Going from a monthly gain from a customer to a lifetime gain from that customer requires you to estimate the remaining lifetime of the customer. One popular formula for that is 1/churn-rate which, of course, is an average rate of churn across all your customers. This link explains how to calculate the average churn rate and then how to use it to calculate the LTV estimate.
Formulas and rules-of-thumb might give you a good starting point but can rarely be used for meaningful analysis. For example, if I’m looking to exercise to lose weight, lots of good online sources will give me a formula for my target heart rate and the zone I should be in, e.g. (220-age)*60%to70%. A professional athlete, on the other hand, will employ a much more sophisticated science.
As a serious customer success athlete, you need to go beyond (1/churn-rate)*ARR as the way of assessing a customer’s value. First off, different customers have different churn tendencies and you cannot use the same churn rate across your entire customer base. Even if you divide your customer base into a few cohorts, this formula still doesn’t go very far. Not only would it ignore the differences between individual customers, but it also assumes that the churn rate and the ARR do not drastically change for the same customer over the lifetime of that customer.
A well-trained AI model can come to the rescue. With adequate amounts of data on your customers (more about that in a bit), such models can excel at:
Individual estimation:
Assuming we have different types of customer signals that SaaS companies today do a great job of maintaining, including product usage, support ticket data, detailed billing data, and customer feedback signals, we at StepFunction have had substantial success estimating the 2 key measures relevant here: (1) How much longer the customer will stay with you, and (2) What do you stand to gain from that customer over that period of time.
Cohort-level estimation:
Another benefit of well-crafted machine learning models is that they can improvise in cases of data deficiencies much better than formulas. If the customer has been with you only briefly, the model is able to intelligently match that customer to a set of peers and then build estimations from there.
In some cases, you’ll want to define the cohorts — for example, the small customers who signed up online in Q1 of 2021 for services costing less than $200/month.
There are other times when you don’t know how to define the cohorts and you want the machine to tell you. For example, the AI model might bucket together all self-registration customers who end up using 50% of the training and 50% of the features in the first month. As mentioned before, it does so as a way of improvising, or using proxy signals, in a world where holes in data are inevitable.
Having motivated the need for machine estimation of LTV, we’ve barely skimmed the surface on the implementation. We’ll address the requirements of adequate data in a subsequent post. The message I want to leave us with is that mature SaaS orgs with several years of customer data should think beyond simplistic formulas.
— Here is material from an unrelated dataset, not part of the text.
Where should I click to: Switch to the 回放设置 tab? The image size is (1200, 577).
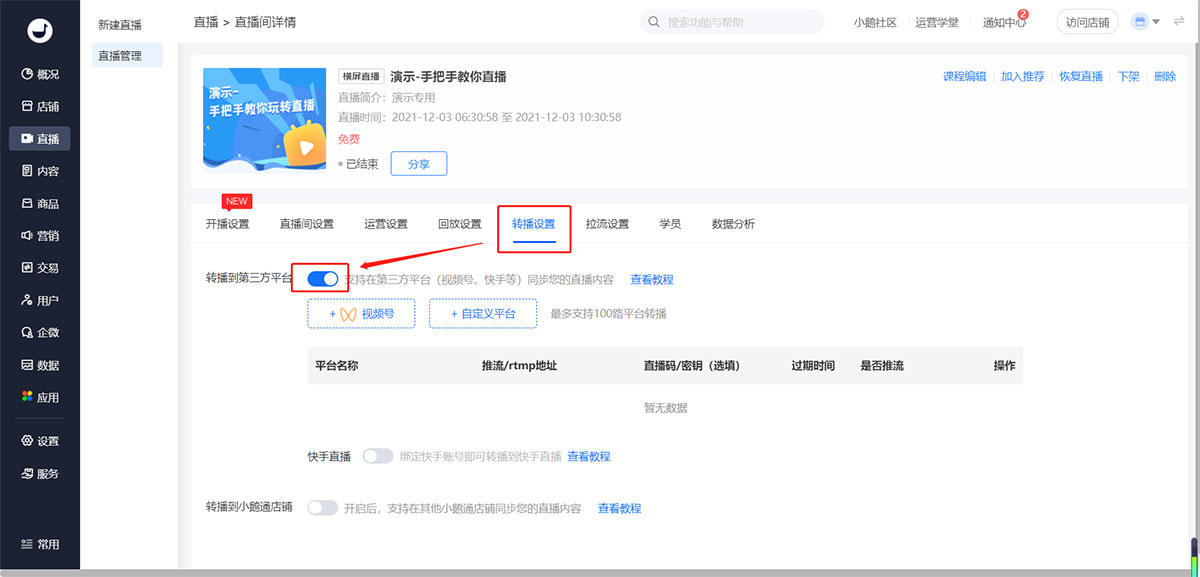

We helped our client adjust the incentives her team had put in place, and showed her beyond doubt how compelling the cost-to-benefit ratios were. It seemed like a lot of work to spend days preparing so many data signals and employing sophisticated machine learning models to do something that a formula could have done in minutes. But the difference in savings that this effort brought about and her confidence in those numbers made it all worth it. Another 10x ROI result from StepFunction.